Riwayat Pekerja Asing di Indonesia
16 September 2018"Satu sifat bangsa Cina yang selalu mengagumkan saya, ialah sifat optimistis dalam marabahaya dan tak malu-malu mengerjakan pekerjaan halal buat mendapatkan penghidupan. Sifat baik itu nyata buat saya di Tiongkok sendiri dan nyata pula di dalam kegentingan hidup bangsa Cina di Malaya,” tulis Tan Malaka dalam autobiografinya, Dari Penjara ke Penjara.
Kata-kata tokoh komunis Indonesia yang paling tersohor itu merujuk pada seorang koleganya yang ia beri nama inisial L.Y., seorang Cina berpendidikan tinggi asal Singapura yang menemani dirinya mengungsi lewat laut ke Penang, lalu Medan, ketika tentara Jepang menyerbu Singapura pada tahun 1942. Tan Malaka kagum, karena L.Y. yang dikatakannya memiliki modal ijazah untuk mengajar di universitas-universitas Inggris di Malaya itu tidak segan-segan untuk membuka perusahaan tao-hu (tahu) kecil-kecilan dan menjualnya di pinggir jalan untuk menyambung hidup, di negeri yang asing.

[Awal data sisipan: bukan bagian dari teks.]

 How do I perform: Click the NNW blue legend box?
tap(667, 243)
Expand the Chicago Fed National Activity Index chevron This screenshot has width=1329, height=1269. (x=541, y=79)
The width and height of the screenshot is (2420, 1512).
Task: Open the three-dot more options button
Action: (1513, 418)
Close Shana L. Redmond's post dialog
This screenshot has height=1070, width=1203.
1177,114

"Banyak intelektual Cina lainnya yang berbuat semacam itu pula. "Singsingkan lengan baju” demikianlah slogan mereka. Baik juga sifat ini diperhatikan pula oleh "intelektual” kita,” tambah Tan Malaka dengan kata-kata bernada agak menyentil orang-orang Indonesia yang kerap pasrah kala berada dalam masa-masa sulit.
Laporan pandangan mata Tan Malaka itu hanyalah sebuah kisah kecil namun menegaskan, yang diperkuat dengan fakta sejarah, bahwa setiap orang dapat mencari penghidupan di tanah Indonesia yang asing dengan keuletannya; sebuah insting ekonomi-humanis yang bagi saya sulit untuk benar-benar diadili dengan label-label benar atau salah.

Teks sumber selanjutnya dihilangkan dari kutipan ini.